Begin PASSAGE TO READ

"Oh yeah, there were plenty of guys on the Nationwide Tour who smoked in the middle of the round...We always talked about it. You could go in the Porta John and take your drags."

It's always fun to read a well done player profile, especially when the player is interesting and his story is bound to have men in Oxford's running around PGA Tour offices trying to figure out the spin.

So while all the stuff Dave Shedloski tells us about in the Robert Garrigus story--Memphis last year, the 2011 U.S. Open and his struggle with addiction--these are the comments bound to be brought up the next time Tim Finchem claims that PGA Tour pros are all angels and drug testing was unnecessary.

When he arrived at Scottsdale Community College, he majored in golf but excelled in chemistry. "It was all golf and partying," Garrigus says. "I never did hard drugs. I never did coke or LSD. It was just smoking and drinking and hanging out with friends. It was just a change for me, but the smoking got to be habitual: five, 10, maybe 20 times a day. I didn't keep track of how much. I constantly needed to be high. And I took it to the max. Every single day. Mostly just smoking, smoking, smoking."

And he took it with him when he turned professional in 1997, first to the Hooters and Gateway tours, and then, in 2000, to the Buy.com Tour (today's Nationwide Tour). It was as much a part of his routine as hitting golf balls. Not surprisingly, his scores got high, too.

"I played well in spurts, but I would be really inconsistent," he says. "I had no idea what the hell I was doing. It's hard to be consistent if your body isn't right, but it was part of my everyday life."

End PASSAGE TO READ
Begin PROVIDED DATA

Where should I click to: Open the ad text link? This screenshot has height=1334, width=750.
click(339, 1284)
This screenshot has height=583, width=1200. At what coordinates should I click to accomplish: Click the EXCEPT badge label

End PROVIDED DATA

WRITTEN INSTRUCTION 1:
List every golf tour named in the Garrigus text, in order of first mention.
WRITTEN INSTRUCTION 2:
Repeat word for word the passage of the Garrigus text between "It's always fun" and "out the spin.", inclusive.

FULL RESPONSE 1:
Nationwide Tour
PGA Tour
Hooters tour
Gateway tour
Buy.com Tour

FULL RESPONSE 2:
It's always fun to read a well done player profile, especially when the player is interesting and his story is bound to have men in Oxford's running around PGA Tour offices trying to figure out the spin.